On Sat, 12 Oct 2019, Marcin Błażejowski wrote:
some time ago I found an interesting disscusion on code optimisiation
in
gcc with '-avx2 ' flag in case of copying blocks of matrixes.
Marcin, here's another observation, which chimes with what I think
may have been your original intent.
As I mentioned in my previous reply, one really wants to copy by
column when possible, and take advantage of libgretl's use of
memcpy() as opposed to copying element-by-element. But... the
question arises: is there such a thing as being "too greedy" in use
of memcpy? Might it help to divide the data to be copied into
smaller blocks? And the answer is Yes, if the matrix is big enough.
(I guess this has to do with the available cache.)
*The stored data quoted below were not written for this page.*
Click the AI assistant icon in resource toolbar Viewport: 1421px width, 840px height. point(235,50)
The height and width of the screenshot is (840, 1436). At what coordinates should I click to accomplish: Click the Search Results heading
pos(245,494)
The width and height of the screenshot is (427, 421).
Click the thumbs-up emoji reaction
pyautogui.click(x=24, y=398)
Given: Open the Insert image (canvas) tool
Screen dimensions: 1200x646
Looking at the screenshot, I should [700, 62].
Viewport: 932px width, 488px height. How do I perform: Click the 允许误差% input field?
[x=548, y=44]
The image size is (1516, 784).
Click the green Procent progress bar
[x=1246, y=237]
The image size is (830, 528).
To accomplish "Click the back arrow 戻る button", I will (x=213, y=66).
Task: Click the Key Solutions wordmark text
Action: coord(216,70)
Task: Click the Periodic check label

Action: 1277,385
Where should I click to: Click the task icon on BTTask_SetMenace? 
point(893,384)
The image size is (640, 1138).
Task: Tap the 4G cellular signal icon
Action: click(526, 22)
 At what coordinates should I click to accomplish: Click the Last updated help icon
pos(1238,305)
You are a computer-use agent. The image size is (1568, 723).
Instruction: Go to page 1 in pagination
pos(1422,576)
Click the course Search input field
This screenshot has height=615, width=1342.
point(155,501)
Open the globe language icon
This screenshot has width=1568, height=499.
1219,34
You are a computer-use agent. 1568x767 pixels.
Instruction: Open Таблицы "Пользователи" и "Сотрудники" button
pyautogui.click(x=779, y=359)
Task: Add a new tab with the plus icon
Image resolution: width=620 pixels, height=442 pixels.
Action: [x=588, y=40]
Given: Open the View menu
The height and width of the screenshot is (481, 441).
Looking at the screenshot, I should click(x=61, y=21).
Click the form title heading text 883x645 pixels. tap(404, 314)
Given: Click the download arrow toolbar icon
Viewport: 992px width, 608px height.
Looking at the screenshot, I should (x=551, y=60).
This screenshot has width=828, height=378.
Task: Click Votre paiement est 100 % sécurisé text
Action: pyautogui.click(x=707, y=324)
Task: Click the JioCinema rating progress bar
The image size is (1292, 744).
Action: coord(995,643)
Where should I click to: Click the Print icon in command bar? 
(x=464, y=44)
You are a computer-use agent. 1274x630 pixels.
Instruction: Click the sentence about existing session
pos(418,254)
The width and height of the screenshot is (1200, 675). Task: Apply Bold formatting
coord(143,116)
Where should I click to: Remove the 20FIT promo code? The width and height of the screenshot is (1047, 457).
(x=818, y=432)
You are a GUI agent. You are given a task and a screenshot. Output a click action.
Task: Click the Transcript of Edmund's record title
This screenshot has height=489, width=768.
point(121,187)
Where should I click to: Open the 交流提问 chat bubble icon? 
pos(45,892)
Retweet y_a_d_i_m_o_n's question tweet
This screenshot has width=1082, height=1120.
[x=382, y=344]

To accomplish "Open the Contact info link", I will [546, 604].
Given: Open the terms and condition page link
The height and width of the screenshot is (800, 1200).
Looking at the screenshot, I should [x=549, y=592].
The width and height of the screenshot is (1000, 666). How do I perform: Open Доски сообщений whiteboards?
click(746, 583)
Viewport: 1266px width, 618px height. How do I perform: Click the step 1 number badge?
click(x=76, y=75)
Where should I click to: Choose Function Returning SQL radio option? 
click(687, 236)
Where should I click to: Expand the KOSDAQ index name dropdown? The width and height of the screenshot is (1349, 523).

I'm appending an example script below. We have a big matrix (5000 x
500) and we'd like to copy its entire content. We try copying by
chunks of columns, starting at 1 column per chunk and going up to
the full 500 in a single chunk. At first the copy time declines, but
in this example the "too greedy" point arrives when copying 50
columns at a time. And if we try to copy all 500 columns in one go,
that's actually worse than going by individual columns.
Here are my timings:
1 columns per chunk: 2.4016s
2 columns per chunk: 1.1832s
5 columns per chunk: 0.3720s
10 columns per chunk: 0.1427s
25 columns per chunk: 0.0708s
50 columns per chunk: 0.1604s
100 columns per chunk: 0.5870s
125 columns per chunk: 0.8519s
500 columns per chunk: 2.8247s
And here's the script:
<hansl>
set verbose off
clear
scalar ROW = 5000
scalar COL = 500
scalar LOOP = 600
matrix A = mnormal(ROW, COL)
matrix B = zeros(ROW, COL)
matrix chunkcols = {1, 2, 5, 10, 25, 50, 100, 125, 500}
loop k=1..nelem(chunkcols) --quiet
cols = chunkcols[k]
n = COL / cols
set stopwatch
loop LOOP --quiet
loop for (j=1; j<=n; j+=cols) --quiet
B[,j:j+cols-1] = A[,j:j+cols-1]
endloop
endloop
printf "%3d columns per chunk: %.4fs\n", cols, $stopwatch
endloop
</hansl>
Quite interesting, and maybe we can make use of this in libgretl's
internals.
Allin